## WORK INSTRUCTIONS
Output all of the data exactly, keeping any images out of the copy.

## EXCERPTED DATA
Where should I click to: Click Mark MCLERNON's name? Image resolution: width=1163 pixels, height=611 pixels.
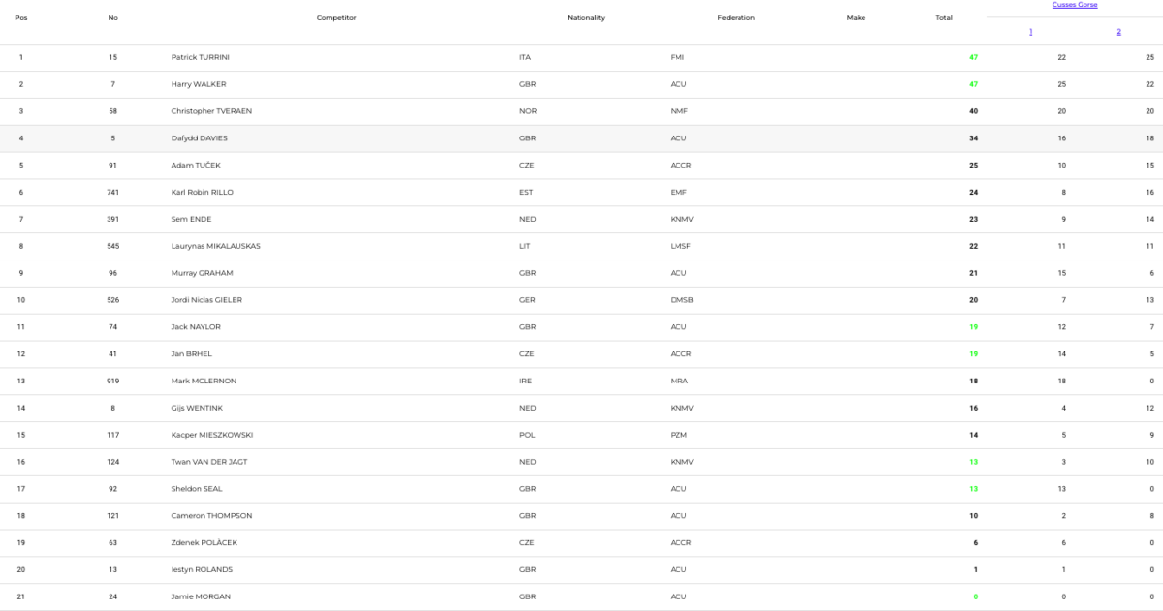click(x=204, y=382)
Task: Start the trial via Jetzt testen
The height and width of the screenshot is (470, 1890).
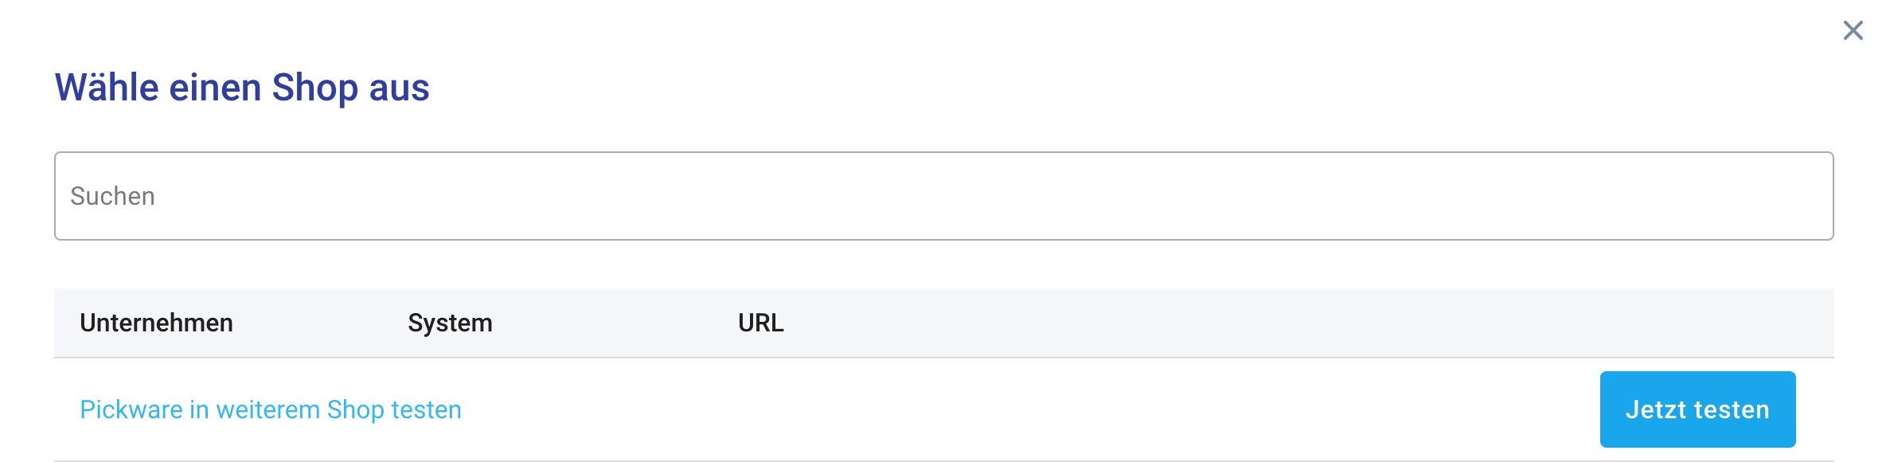Action: [1697, 409]
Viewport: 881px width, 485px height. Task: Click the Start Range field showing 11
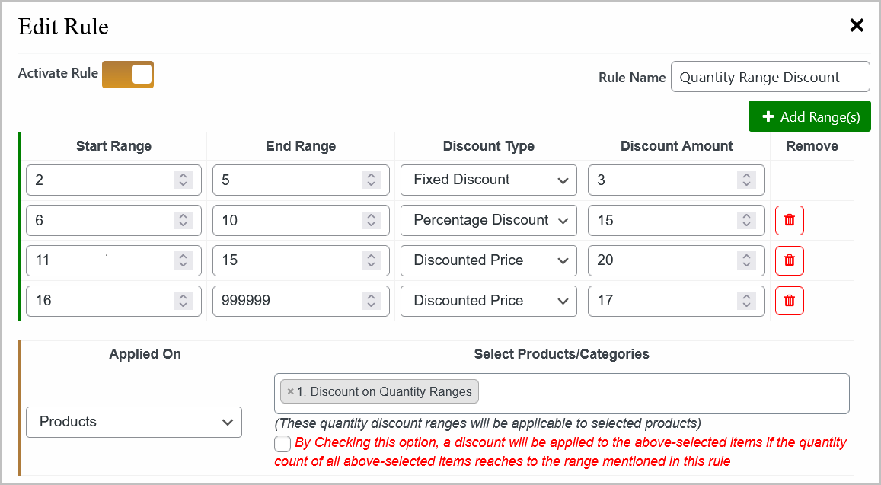(x=99, y=260)
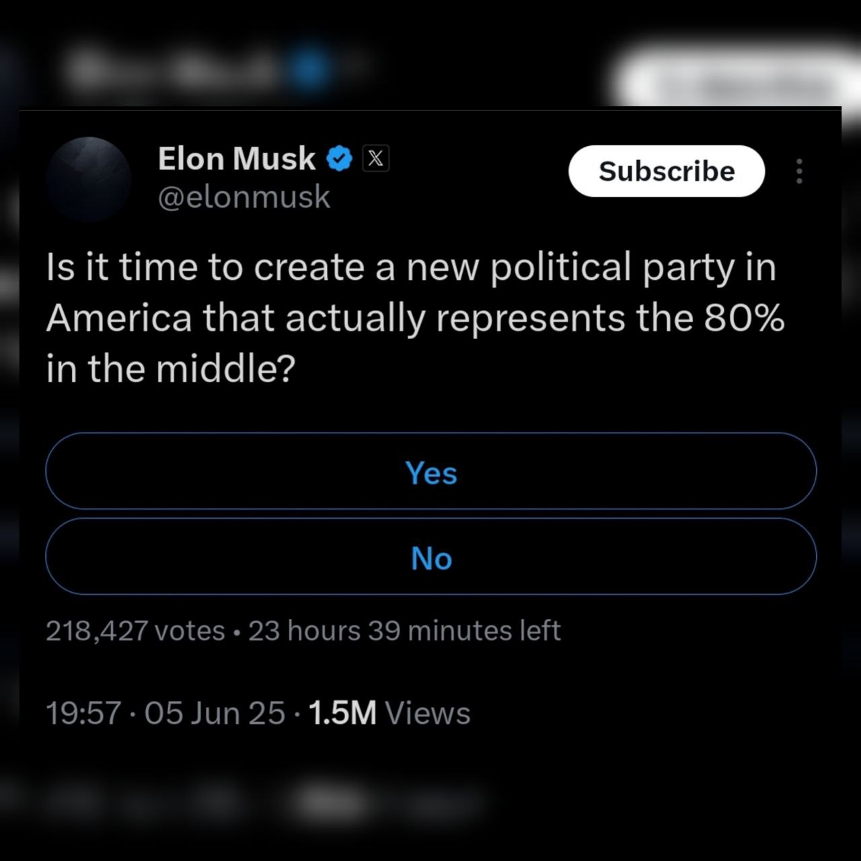
Task: Click the 19:57 post timestamp
Action: coord(83,713)
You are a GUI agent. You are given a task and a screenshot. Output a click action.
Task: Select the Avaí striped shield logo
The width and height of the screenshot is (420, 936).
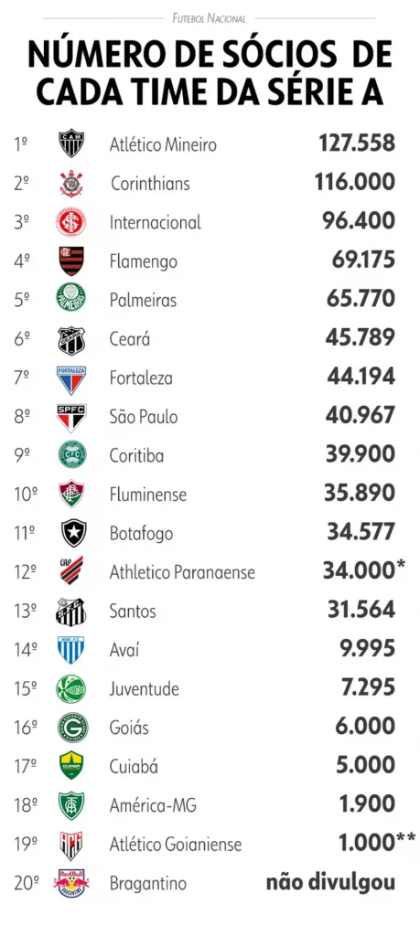(x=71, y=650)
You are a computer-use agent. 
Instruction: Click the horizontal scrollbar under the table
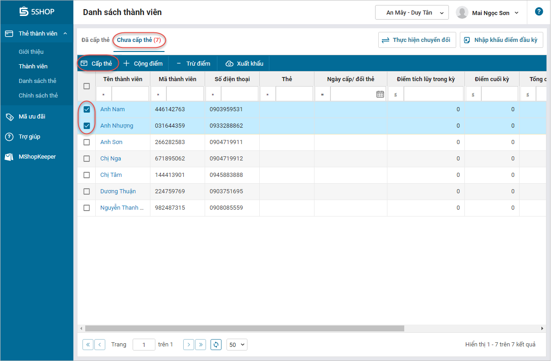point(244,328)
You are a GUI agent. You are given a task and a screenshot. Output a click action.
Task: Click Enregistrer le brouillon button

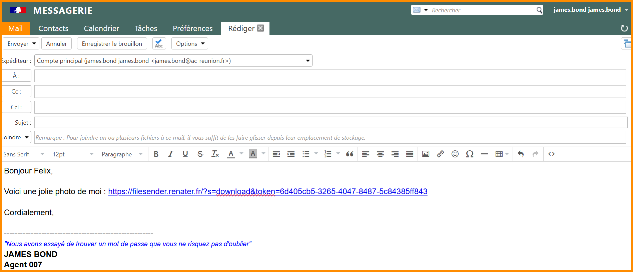(112, 44)
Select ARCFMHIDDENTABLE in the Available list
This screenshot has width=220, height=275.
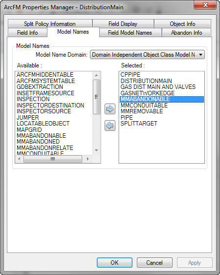pyautogui.click(x=45, y=75)
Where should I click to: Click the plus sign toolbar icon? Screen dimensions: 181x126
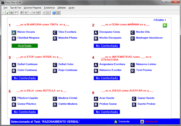click(x=34, y=13)
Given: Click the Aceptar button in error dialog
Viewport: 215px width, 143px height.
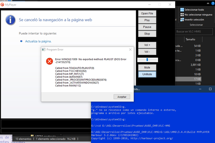Looking at the screenshot, I should [122, 97].
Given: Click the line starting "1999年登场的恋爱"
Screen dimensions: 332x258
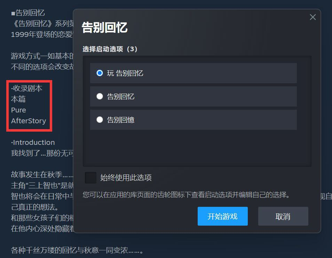Looking at the screenshot, I should click(42, 34).
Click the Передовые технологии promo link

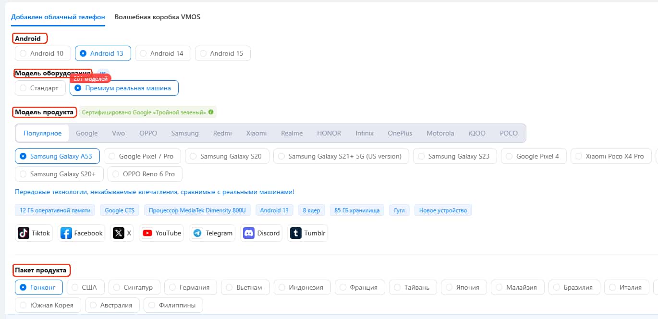coord(154,192)
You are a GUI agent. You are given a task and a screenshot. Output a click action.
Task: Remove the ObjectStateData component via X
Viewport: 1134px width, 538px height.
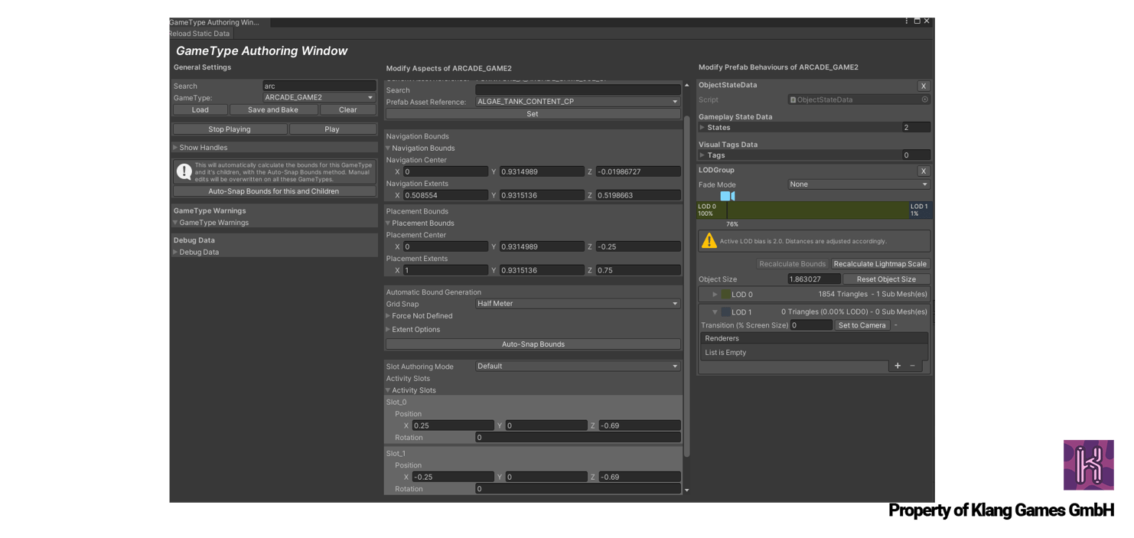924,86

## TASK ANSWER
Where should I click to: Click Mark MCLERNON's name? Image resolution: width=1163 pixels, height=611 pixels.
click(x=204, y=382)
Task: Start the trial via Jetzt testen
The height and width of the screenshot is (470, 1890).
Action: [1697, 409]
Viewport: 881px width, 485px height. Task: Click the Start Range field showing 11
(x=99, y=260)
Task: Click the 19:57 post timestamp
Action: coord(83,713)
You are a GUI agent. You are given a task and a screenshot. Output a click action.
Task: Select the Avaí striped shield logo
The width and height of the screenshot is (420, 936).
(x=71, y=650)
You are a computer-use agent. 
Instruction: Click the horizontal scrollbar under the table
point(244,328)
You are a GUI agent. You are given a task and a screenshot. Output a click action.
Task: Click Enregistrer le brouillon button

(112, 44)
Select ARCFMHIDDENTABLE in the Available list
This screenshot has width=220, height=275.
pyautogui.click(x=45, y=75)
Where should I click to: Click the plus sign toolbar icon? Screen dimensions: 181x126
click(x=34, y=13)
Given: Click the Aceptar button in error dialog
Viewport: 215px width, 143px height.
Looking at the screenshot, I should [122, 97].
Given: Click the line starting "1999年登场的恋爱"
Screen dimensions: 332x258
Looking at the screenshot, I should click(42, 34).
Click the Передовые технологии promo link

coord(154,192)
You are a GUI agent. You are given a task and a screenshot. Output a click action.
Task: Remove the ObjectStateData component via X
Viewport: 1134px width, 538px height.
924,86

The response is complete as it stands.